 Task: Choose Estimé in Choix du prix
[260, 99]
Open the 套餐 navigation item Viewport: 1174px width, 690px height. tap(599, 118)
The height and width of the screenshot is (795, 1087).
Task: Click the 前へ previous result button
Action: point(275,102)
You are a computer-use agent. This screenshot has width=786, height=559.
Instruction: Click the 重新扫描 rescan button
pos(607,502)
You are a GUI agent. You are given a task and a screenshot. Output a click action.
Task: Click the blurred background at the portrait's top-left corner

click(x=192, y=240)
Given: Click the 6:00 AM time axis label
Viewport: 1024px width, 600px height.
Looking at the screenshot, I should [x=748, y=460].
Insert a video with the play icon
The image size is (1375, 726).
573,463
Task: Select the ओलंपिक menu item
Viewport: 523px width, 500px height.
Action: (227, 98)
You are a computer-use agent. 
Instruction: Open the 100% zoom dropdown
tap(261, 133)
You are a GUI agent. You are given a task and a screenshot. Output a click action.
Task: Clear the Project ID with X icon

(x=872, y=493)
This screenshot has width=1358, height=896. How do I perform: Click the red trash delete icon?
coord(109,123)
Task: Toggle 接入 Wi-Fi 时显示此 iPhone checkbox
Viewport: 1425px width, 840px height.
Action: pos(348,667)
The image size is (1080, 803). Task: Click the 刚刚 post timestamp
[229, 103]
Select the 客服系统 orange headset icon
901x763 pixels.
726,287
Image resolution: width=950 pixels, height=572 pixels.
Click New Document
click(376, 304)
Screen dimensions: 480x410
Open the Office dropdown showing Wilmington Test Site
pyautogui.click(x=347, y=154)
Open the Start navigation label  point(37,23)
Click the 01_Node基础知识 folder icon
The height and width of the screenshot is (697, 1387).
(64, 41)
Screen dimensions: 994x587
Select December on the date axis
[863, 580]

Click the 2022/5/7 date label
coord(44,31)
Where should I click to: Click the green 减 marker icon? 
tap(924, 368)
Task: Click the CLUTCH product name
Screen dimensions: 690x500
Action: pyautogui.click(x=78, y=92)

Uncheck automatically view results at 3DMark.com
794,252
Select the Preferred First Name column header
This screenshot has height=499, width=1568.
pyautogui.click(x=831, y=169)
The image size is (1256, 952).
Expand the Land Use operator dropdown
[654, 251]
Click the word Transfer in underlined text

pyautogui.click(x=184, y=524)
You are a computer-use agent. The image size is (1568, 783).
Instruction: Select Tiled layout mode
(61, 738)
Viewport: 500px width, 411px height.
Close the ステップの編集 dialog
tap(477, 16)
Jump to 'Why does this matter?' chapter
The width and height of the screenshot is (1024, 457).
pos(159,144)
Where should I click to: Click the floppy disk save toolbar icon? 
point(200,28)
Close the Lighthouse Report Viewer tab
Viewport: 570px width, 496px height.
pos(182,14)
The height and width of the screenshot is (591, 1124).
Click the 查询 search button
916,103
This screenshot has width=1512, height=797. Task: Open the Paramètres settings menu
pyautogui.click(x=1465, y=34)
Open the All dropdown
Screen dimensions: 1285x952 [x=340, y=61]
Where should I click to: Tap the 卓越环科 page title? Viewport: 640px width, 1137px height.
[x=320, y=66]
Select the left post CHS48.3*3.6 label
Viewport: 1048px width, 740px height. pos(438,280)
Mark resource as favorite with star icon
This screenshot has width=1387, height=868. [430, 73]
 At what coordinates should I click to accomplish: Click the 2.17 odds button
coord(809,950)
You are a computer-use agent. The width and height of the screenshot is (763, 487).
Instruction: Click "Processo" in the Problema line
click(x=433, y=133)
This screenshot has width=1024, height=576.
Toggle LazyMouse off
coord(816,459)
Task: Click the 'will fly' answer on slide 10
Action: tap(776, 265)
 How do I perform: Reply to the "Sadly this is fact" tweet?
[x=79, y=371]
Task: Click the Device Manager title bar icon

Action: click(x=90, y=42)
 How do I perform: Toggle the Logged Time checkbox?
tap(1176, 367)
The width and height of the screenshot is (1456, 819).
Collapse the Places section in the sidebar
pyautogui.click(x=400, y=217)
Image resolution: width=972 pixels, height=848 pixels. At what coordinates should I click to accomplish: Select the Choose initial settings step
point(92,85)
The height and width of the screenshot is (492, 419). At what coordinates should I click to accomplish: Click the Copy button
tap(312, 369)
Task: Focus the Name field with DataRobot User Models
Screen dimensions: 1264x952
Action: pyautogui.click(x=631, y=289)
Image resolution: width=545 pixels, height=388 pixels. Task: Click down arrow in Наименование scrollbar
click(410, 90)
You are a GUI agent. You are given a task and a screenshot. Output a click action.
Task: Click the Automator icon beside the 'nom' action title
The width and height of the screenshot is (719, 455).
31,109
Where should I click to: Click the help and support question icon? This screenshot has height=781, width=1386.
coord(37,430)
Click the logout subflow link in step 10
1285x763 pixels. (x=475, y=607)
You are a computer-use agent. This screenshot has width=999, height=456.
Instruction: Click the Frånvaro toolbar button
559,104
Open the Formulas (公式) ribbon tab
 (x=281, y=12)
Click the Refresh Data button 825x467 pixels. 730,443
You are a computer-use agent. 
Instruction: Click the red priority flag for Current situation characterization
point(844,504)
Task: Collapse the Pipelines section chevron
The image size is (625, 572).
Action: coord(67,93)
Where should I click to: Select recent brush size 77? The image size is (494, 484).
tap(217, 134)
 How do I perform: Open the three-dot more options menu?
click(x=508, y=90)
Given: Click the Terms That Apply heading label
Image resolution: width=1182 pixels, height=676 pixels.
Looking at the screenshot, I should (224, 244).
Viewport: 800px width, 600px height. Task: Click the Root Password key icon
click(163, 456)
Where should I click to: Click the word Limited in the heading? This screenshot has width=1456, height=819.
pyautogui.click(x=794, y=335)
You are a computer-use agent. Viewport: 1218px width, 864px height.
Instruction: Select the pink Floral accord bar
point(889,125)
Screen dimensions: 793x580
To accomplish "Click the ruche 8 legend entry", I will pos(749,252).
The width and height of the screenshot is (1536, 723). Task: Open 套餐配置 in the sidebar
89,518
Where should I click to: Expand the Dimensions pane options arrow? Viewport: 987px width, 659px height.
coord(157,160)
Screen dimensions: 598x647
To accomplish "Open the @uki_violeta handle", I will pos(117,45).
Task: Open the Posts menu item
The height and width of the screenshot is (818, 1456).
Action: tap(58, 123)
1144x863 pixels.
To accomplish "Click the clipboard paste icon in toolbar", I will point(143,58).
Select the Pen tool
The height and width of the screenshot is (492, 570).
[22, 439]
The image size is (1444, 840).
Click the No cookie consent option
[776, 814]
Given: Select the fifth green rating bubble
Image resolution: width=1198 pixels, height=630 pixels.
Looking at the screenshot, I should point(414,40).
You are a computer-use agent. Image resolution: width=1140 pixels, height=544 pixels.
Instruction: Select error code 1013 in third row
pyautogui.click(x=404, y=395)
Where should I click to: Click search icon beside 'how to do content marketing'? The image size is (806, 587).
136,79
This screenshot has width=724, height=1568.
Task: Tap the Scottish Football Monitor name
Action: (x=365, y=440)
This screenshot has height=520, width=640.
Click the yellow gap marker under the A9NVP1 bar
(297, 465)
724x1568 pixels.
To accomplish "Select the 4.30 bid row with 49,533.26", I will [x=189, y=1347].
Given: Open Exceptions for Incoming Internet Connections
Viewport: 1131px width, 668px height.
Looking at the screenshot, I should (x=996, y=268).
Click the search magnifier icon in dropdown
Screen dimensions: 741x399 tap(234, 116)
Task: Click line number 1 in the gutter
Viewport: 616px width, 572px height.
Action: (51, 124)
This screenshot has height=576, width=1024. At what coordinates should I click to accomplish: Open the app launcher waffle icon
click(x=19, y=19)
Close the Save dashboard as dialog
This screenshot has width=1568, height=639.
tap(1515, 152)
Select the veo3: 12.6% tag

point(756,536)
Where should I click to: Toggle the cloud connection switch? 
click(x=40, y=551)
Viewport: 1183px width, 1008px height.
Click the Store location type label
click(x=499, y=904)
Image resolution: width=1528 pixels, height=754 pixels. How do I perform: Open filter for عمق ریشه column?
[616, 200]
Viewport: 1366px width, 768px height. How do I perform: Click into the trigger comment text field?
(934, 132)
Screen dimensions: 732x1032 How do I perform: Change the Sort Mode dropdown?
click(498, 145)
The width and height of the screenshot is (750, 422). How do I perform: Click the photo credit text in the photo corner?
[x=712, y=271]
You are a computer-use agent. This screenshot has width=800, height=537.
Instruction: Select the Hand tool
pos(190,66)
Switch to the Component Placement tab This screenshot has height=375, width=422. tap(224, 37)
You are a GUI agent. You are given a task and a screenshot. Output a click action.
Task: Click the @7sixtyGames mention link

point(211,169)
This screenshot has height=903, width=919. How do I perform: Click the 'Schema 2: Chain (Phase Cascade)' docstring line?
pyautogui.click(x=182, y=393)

▶ **TASK INSTRUCTIONS**:
Reproduce exactly the section above that begins at the line containing "This screenshot has width=1024, height=576." and ends at the line containing "Task: Focus the", leaving out all other lines.

▶ **YOUR RESPONSE**:
This screenshot has width=1024, height=576.
Toggle LazyMouse off
coord(816,459)
Task: Click the 'will fly' answer on slide 10
Action: tap(776, 265)
 How do I perform: Reply to the "Sadly this is fact" tweet?
[x=79, y=371]
Task: Click the Device Manager title bar icon

Action: click(x=90, y=42)
 How do I perform: Toggle the Logged Time checkbox?
tap(1176, 367)
The width and height of the screenshot is (1456, 819).
Collapse the Places section in the sidebar
pyautogui.click(x=400, y=217)
Image resolution: width=972 pixels, height=848 pixels. At what coordinates should I click to accomplish: Select the Choose initial settings step
point(92,85)
The height and width of the screenshot is (492, 419). At what coordinates should I click to accomplish: Click the Copy button
tap(312, 369)
Task: Focus the Name field with DataRobot User Models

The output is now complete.